After almost a year of planning, stressful setbacks, and drastic adjustments we, my fiance Greg, our daughter Cecelia and myself, are just a little over a week from leaving on our three month New Zealand adventure. For my fiance, soon to be husband, this trip is one in a long line of adventures abroad but for me and Celia it is a first. A professional artist and mother, I am a home-body by nature and while the idea of being one of those people who do audacious and adventurous things is incredibly attractive the reality of what we are doing has had me plagued with anxiety for the past few weeks. I think this is the reason many people don't do these sort of adventurous things. The idea of leaving everything known, closing down one's home and letting go of stable security to experience something new, even something amazing, is terrifying.

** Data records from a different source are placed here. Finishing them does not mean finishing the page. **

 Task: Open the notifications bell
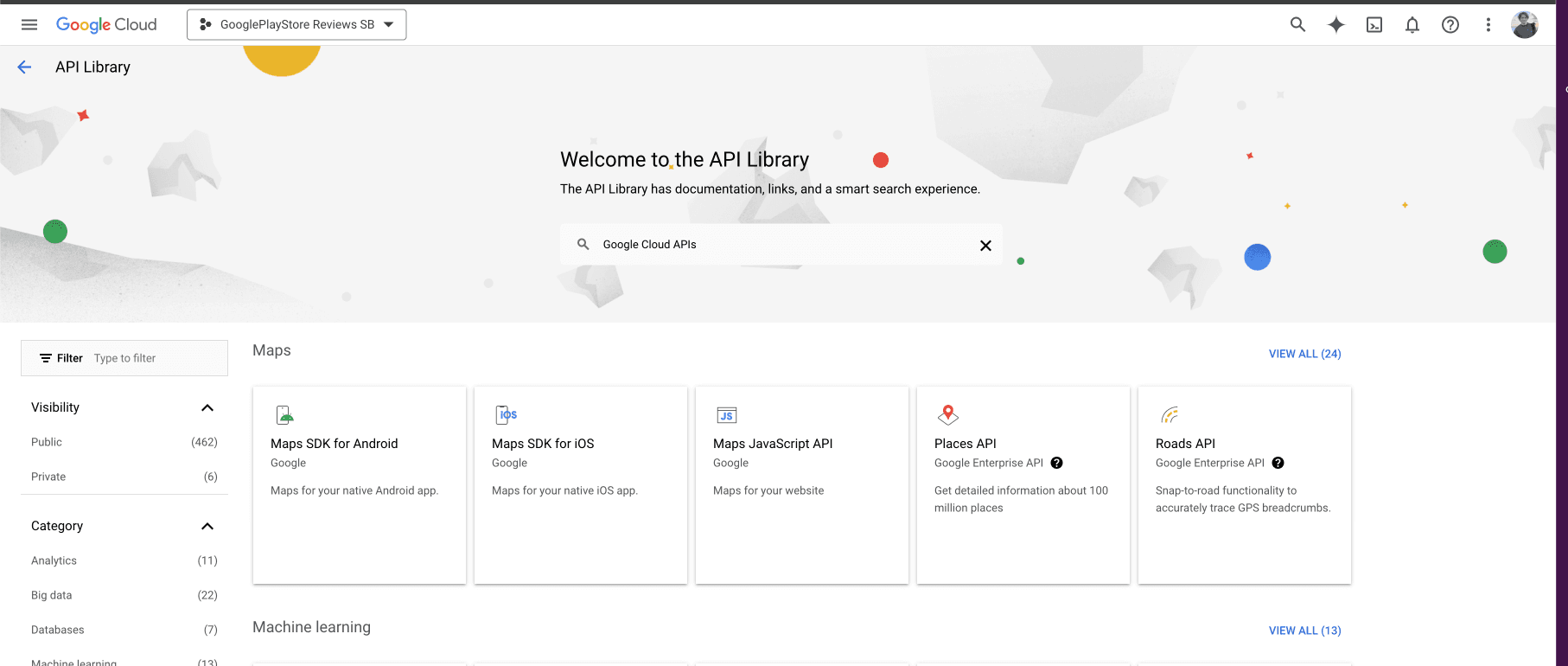[1412, 25]
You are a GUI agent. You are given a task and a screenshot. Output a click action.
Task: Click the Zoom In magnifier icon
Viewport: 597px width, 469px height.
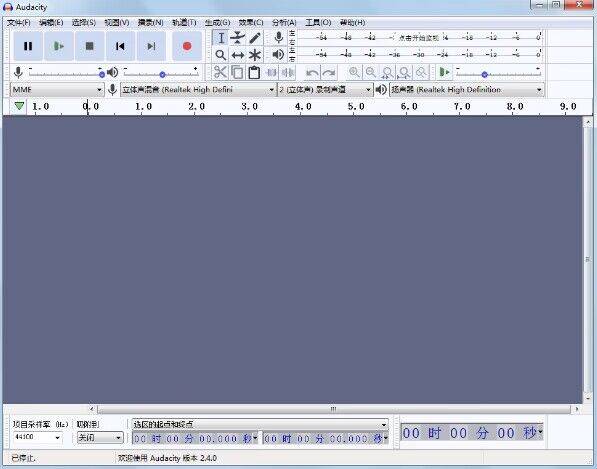354,72
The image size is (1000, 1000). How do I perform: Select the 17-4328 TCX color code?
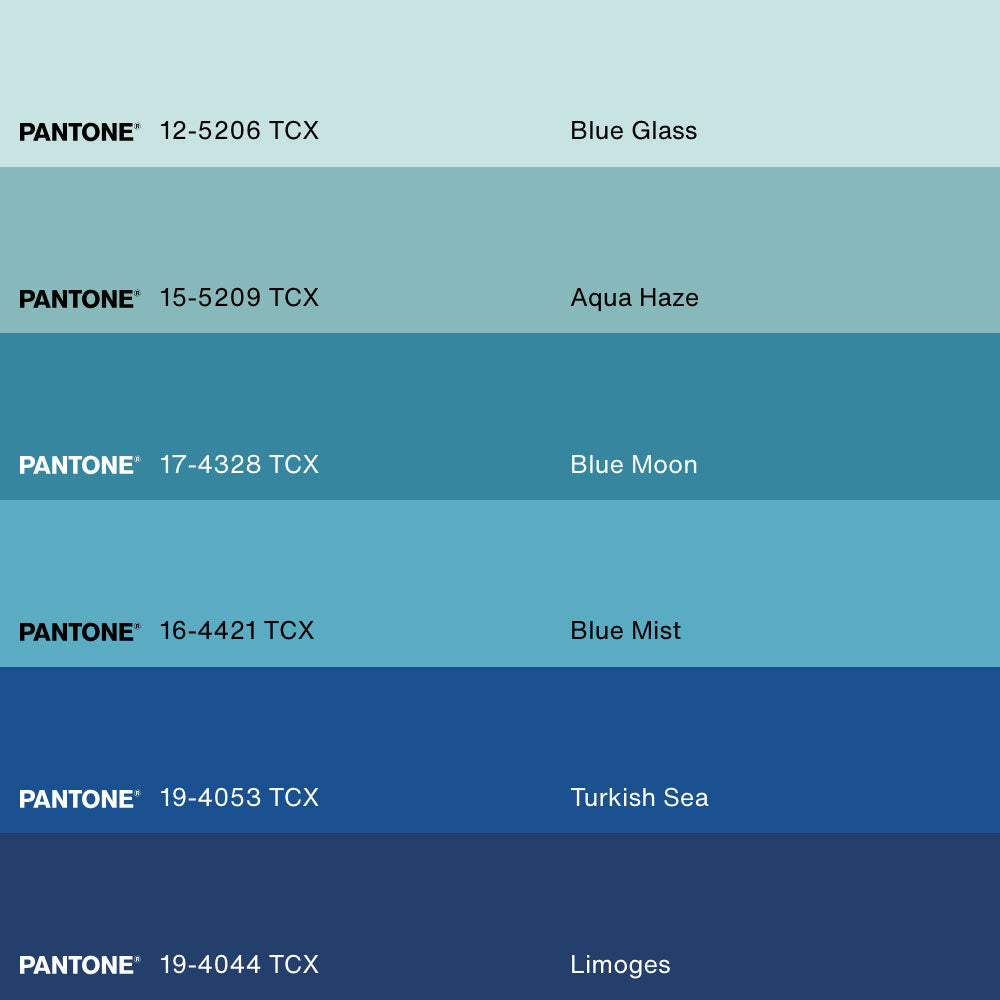point(239,464)
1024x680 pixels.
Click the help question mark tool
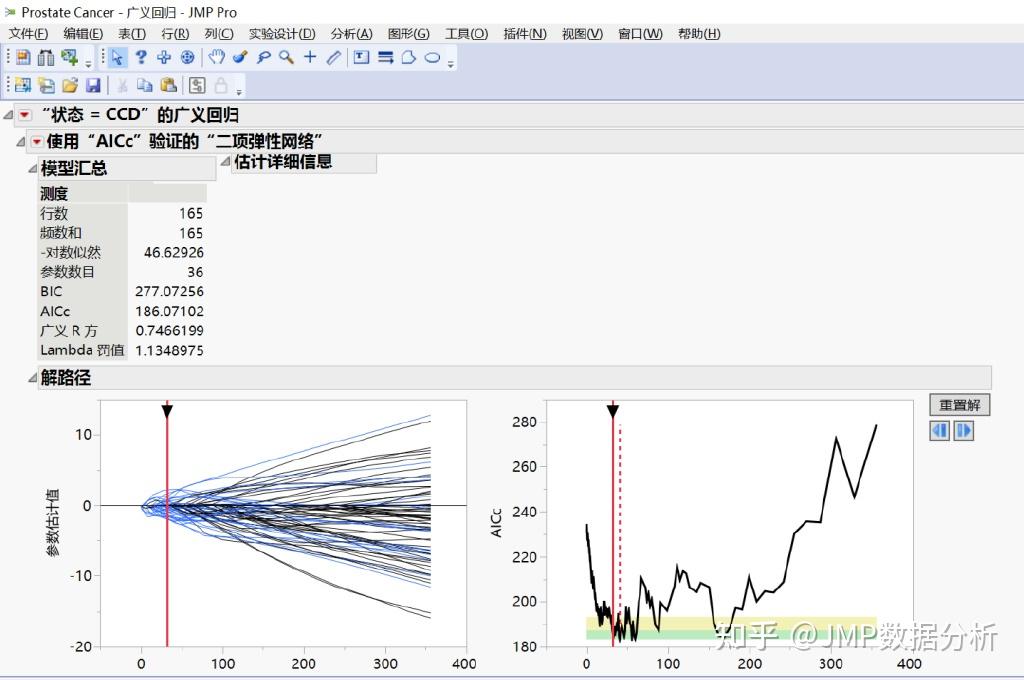tap(140, 57)
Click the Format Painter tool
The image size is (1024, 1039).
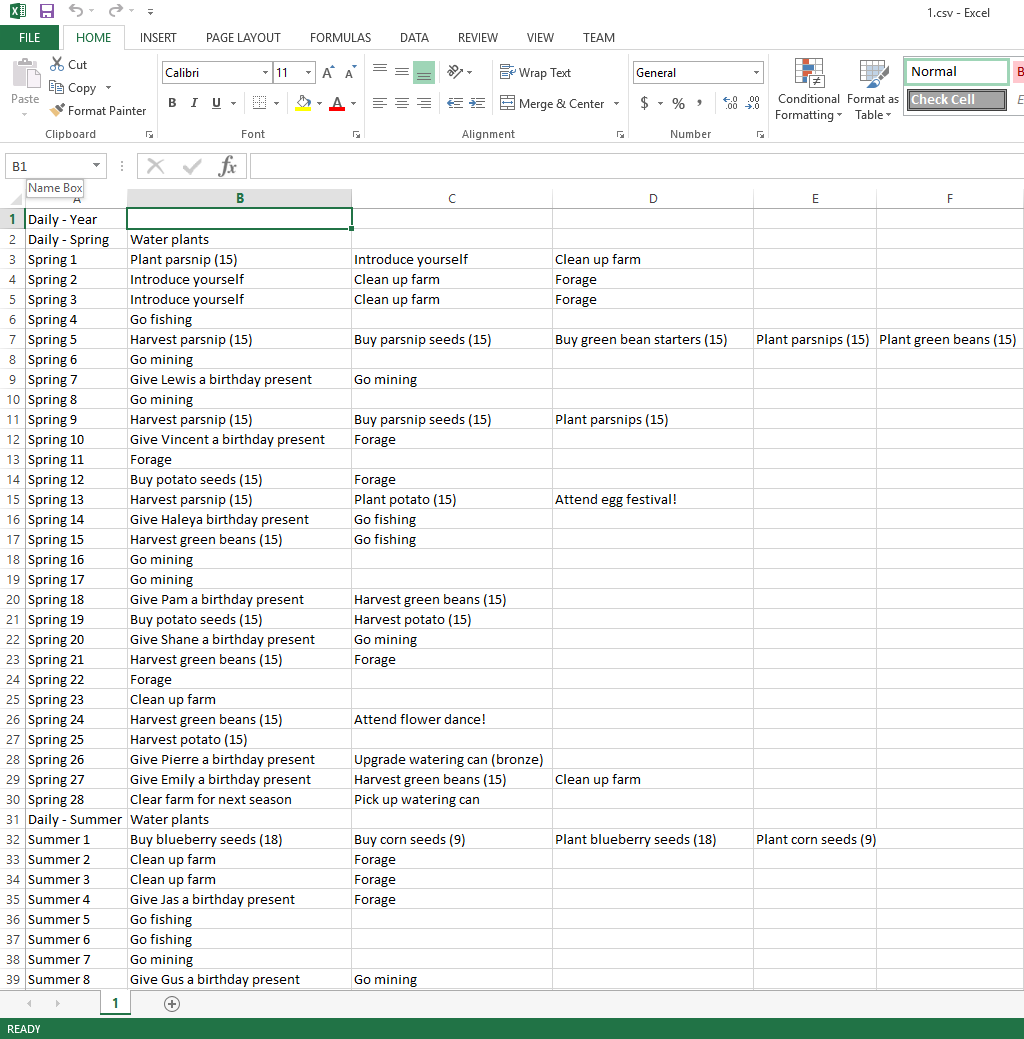pyautogui.click(x=98, y=111)
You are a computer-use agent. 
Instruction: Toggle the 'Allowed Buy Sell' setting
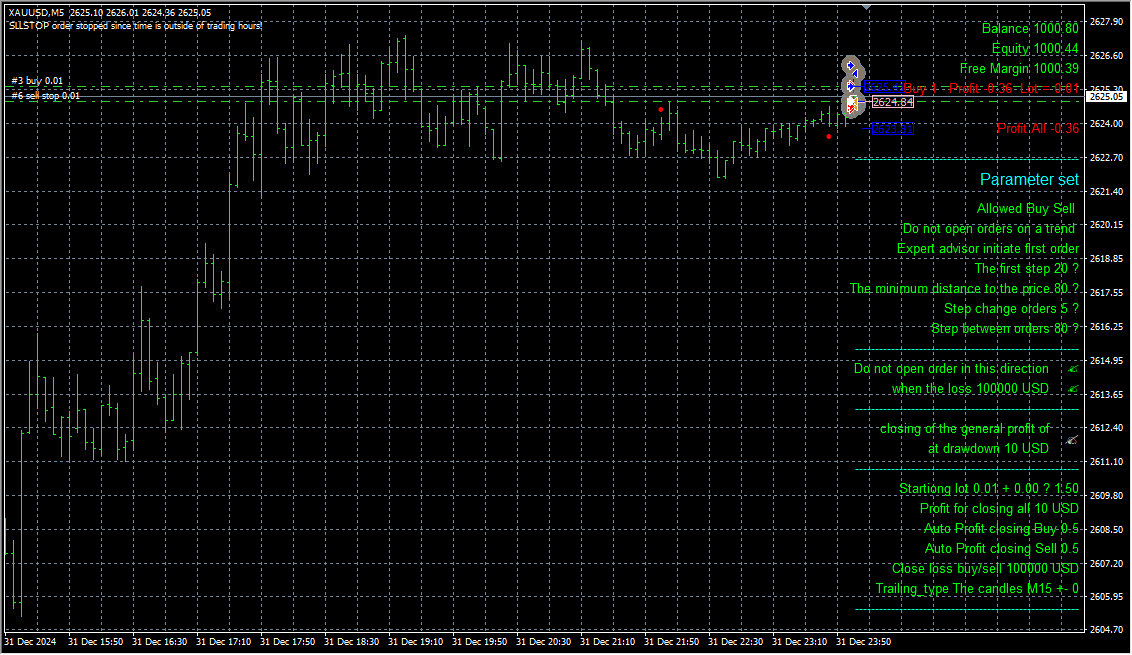1025,209
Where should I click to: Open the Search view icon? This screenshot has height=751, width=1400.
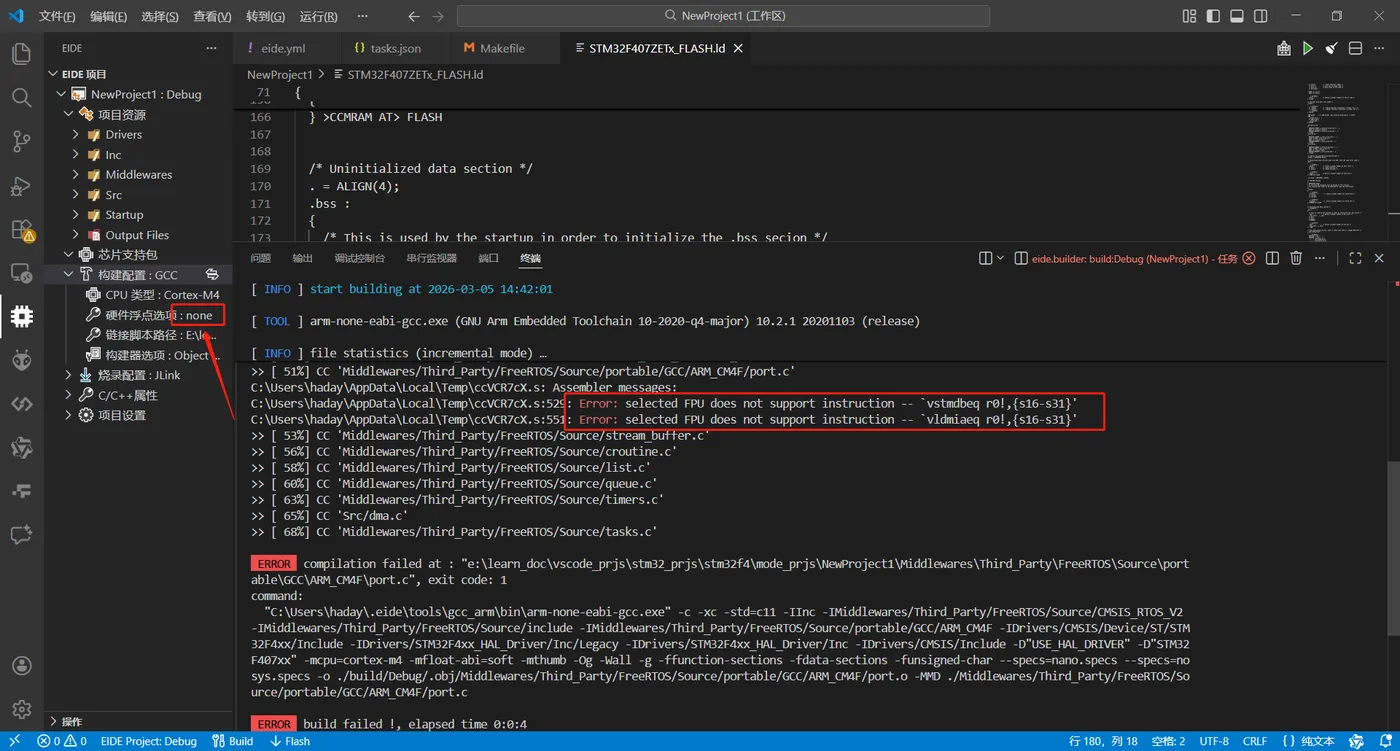(21, 97)
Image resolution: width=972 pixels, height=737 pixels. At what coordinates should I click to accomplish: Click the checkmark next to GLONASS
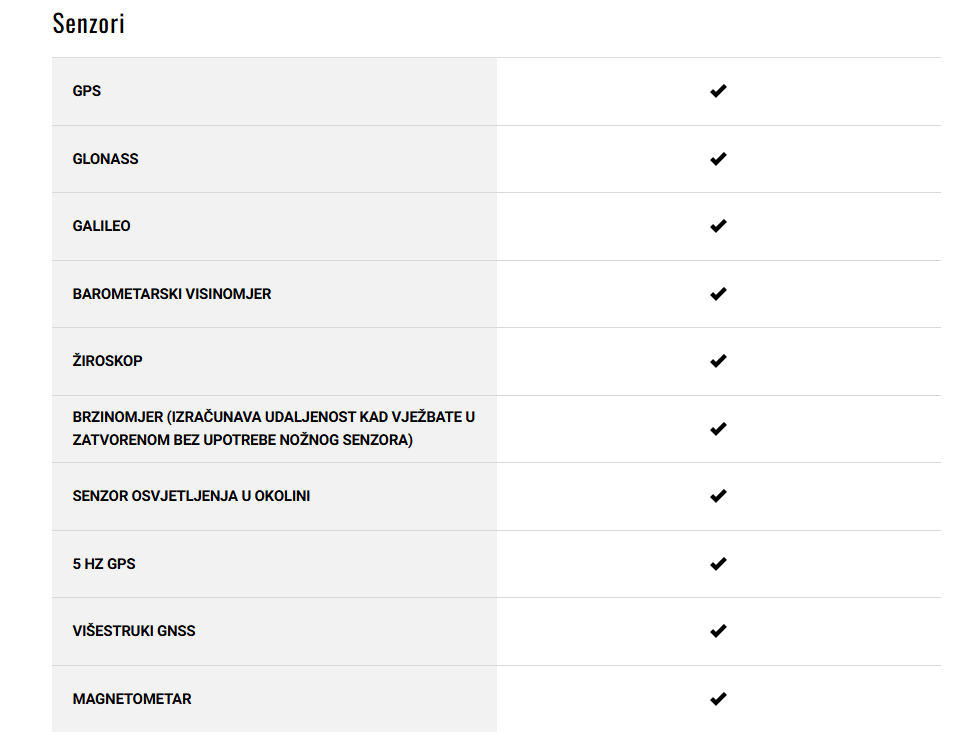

So, of course, the question is, if it is so terrifying, filled with so much work and stress, why do it at all?

And the answer is simply put, growth. Staying in one's comfort zone for an entire life is attractive and many people spend their entire lives making choices that are based on comfort and security. But at the end, what have you really gained from such choices in light of your soul? We can't take security with us. Not only is it an illusion in this life, proof of which can be shown in the economic and housing market crash experienced here in the US over the last year or two, but we can't take it with us into the next life. I believe as people our purpose here is to grow, to expand our understanding of life and become the most we can in our time here. Experiences are the only real things we can take with us anywhere and everywhere. Good or bad, experiences change us and make us, so why not pursue the opportunity to experience something dramatically different and therefore infinite in its potential for growth.

Of course, that is all easy to say, hard to live. A part of me wants to be an ostrich, maintaining the simple piece of land that hides my head and pursuing the goals that most other people have like a home ownership, a nice car, etc. There is a strong attraction there to be a part of the mainstream because it is seemingly safe and known. But as my daughter quoted to me from something she read somewhere that she found amusing, "Beware of the mainstream, people get lost in there." So for those that find this blog out of consideration of similar adventurous plans, remember that and ask yourself what your more afraid of, the unknown and insecure or getting lost in the mainstream and waking up one day to the regrets of not taking more chances for experience in your life.

Personally, I'm more afraid of waking up one day in my sixties and looking over my life with despair for not having taken more chances. So I endure my poor nerves and remind myself often that things that scare us are meant to expand our vessel. I remind myself that choices like this are the difference between an ordinary life and an extraordinary one.
If you’ve come across this blog in a moment of daydreaming but don’t think it’s even remotely possible for you to do such a thing stop yourself right now and ask yourself is it really impossible? Many things that seem impossible are not; in fact many impossible seeming things are really just problems that you haven’t found the solution to. If you really want to experience new places then do some research into possibility instead of immediately dismissing your desires. If you are a single person there are many opportunities to go abroad including study abroad through universities, volunteer opportunities and working holiday programs. As a family going abroad it takes a bit more planning because you are often on your own since most programs aren’t designed for families, but it is possible. It may take a year or two of planning or sacrifice of some of the material things we apply an over bloated importance on but in the end it’s a matter of what is most important to you.